# MS ACCESS Bericht aus Kreuztabellenabfrage erstellen



## Ralf Dillenburger (24. Juni 2004)

Hallo Leute, 

hier mein Problem:

Ich habe in einer Access XP Datenbank eine Kreuztabellenabfrage erstellt, die mir als Spalten die Namen von Mitarbeitern anzeigt, als Zeilen die Kostenstellen, für die sie gearbeitet haben anzeigt; an den Kreuzungspunkten stehen die Anzahl der Stunden, die die jeweiligen Mitarbeiter auf die entsprechende Kostenstelle verbucht haben. Angezeigt werden nur die Kostenstellen, die im aktuellen Zeitraum belastet wurden und nur die Mitarbeiter, die auch Stunden erfasst haben.

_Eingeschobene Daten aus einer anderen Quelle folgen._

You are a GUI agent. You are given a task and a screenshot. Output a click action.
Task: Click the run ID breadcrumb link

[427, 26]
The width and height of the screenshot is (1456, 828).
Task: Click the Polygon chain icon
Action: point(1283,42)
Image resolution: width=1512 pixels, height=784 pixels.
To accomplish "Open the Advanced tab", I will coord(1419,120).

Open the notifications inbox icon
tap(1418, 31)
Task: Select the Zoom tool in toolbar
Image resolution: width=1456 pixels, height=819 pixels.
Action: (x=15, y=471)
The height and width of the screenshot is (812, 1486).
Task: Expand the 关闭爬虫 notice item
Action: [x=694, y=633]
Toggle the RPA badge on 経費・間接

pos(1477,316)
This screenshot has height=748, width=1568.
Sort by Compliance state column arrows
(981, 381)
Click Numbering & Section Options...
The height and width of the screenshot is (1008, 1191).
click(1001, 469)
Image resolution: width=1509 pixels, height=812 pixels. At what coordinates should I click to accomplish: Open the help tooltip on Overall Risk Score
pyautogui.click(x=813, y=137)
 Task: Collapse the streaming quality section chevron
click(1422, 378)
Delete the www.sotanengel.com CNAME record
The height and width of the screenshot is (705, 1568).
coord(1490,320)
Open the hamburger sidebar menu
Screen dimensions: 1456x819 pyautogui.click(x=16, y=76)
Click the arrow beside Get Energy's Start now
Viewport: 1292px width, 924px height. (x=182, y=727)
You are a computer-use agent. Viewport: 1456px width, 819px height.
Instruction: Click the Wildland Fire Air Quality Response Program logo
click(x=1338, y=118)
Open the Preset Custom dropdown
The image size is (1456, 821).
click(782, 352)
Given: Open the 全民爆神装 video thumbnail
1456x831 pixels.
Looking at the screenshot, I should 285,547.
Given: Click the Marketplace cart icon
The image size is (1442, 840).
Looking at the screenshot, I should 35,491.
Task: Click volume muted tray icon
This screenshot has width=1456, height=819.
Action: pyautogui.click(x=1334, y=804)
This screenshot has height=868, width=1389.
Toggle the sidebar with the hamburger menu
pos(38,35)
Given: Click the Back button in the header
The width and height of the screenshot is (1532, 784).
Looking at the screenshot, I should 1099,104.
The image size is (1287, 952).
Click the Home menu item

Diese Abfrage soll jetzt in einem Bericht  optisch aufbereitet werden. Das Funktioniert auch so weit einwandfrei, wenn jedoch nach dem Erstellen des Berichtes jemand Stunden erfasst der bisher noch keine erfasst hat, wird dieser nicht angezeigt. In der zu Grunde liegenden Abfrage wird er zwar korrekt angezeigt, in der Feldliste des Berichtes steht der neue Name auch drin, aber das Feld liegt nicht auf dem Bericht. Das müsste ich jetzt jedesmal von Hand einfügen.

Daher meine Frage: Gibt es eine Möglichkeit, dass in dem Bericht automatisch alle vorhandenen Felder angezeigt werden?
Kann ich das Ganze vielleicht über VBA lösen?

Danke für eure Hilfe

MfG

Ralf


----------